Athletics Cook Islands Inc.
- Sport: Athletics
- Jurisdiction: Incorporated Society
- Abbreviation: ACI
- Founded: 1962
- Affiliation: IAAF
- Affiliation date: 1966
- Regional affiliation: OAA
- Headquarters: Nikao, Rarotonga
- President: Erin Tierney
- Vice president: Thomas Henderson
- Secretary: Ruth Tangiaau Mave
- Replaced: Cook Islands Amateur Athletics Association
- Cook Islands

= Athletics Cook Islands =

Sports governing body in the Cook Islands

Athletics Cook Islands Inc. (ACI) is the governing body for the sport of athletics in the Cook Islands.

== History ==
ACI was founded as Cook Islands Amateur Athletics Association by Percy Henderson in 1962, and was affiliated to the IAAF in the year 1966. In 1979, Hugh Ngamata Henry was elected president. Later, Anne Tierney served as president.

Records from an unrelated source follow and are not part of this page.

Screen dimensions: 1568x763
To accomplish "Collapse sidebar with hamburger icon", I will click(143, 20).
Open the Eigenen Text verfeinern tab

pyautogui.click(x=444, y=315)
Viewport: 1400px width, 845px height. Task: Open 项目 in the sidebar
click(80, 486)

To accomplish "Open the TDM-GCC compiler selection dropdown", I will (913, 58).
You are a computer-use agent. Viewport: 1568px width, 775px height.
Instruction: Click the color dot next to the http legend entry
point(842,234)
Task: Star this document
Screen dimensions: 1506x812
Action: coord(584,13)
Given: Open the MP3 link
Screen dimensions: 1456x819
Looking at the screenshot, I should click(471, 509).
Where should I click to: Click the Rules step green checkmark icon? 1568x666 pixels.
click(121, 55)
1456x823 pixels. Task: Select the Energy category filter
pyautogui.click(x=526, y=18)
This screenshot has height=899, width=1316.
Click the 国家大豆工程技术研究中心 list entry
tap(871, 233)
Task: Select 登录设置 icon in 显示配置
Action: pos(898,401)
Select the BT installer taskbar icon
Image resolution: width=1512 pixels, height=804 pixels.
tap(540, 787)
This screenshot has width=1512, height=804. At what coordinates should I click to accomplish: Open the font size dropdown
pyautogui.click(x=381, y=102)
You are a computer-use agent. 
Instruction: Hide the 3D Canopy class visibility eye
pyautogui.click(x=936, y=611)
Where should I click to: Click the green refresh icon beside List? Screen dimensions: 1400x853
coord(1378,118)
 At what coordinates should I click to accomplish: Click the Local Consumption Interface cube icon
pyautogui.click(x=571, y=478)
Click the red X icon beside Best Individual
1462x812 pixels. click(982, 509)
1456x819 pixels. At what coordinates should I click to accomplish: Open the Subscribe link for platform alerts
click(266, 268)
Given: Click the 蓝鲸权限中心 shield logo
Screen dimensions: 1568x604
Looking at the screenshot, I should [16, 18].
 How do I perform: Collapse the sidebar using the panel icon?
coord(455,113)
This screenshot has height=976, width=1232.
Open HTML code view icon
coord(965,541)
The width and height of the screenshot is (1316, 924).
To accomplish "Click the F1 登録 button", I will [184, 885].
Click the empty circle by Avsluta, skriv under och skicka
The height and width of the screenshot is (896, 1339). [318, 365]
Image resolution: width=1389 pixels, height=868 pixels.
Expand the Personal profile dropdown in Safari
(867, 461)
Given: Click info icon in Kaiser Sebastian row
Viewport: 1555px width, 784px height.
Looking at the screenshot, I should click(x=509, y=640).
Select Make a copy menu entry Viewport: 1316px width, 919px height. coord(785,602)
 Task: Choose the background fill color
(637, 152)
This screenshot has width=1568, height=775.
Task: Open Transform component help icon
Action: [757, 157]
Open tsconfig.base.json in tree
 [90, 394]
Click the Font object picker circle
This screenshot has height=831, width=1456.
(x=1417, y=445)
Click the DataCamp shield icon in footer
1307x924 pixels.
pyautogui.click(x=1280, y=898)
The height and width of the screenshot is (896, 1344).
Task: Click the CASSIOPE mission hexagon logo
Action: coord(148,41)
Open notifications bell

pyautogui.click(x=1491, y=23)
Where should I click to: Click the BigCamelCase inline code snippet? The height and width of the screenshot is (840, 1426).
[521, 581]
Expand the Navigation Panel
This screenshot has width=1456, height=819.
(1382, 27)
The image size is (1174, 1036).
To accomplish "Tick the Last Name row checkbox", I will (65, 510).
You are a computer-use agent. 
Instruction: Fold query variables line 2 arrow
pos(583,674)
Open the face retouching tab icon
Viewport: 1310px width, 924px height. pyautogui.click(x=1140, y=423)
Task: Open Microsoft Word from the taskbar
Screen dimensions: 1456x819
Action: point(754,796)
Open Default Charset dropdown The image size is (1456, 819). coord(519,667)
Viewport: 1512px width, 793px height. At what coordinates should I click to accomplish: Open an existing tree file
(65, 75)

Current president is Erin Tierney.

== Affiliations ==
- International Association of Athletics Federations (IAAF)
- Oceania Athletics Association (OAA)
Moreover, it is part of the following national organisations:
- Cook Islands Sports and National Olympic Committee (CISNOC)

== National records ==
ACI maintains the Cook Islands records in athletics.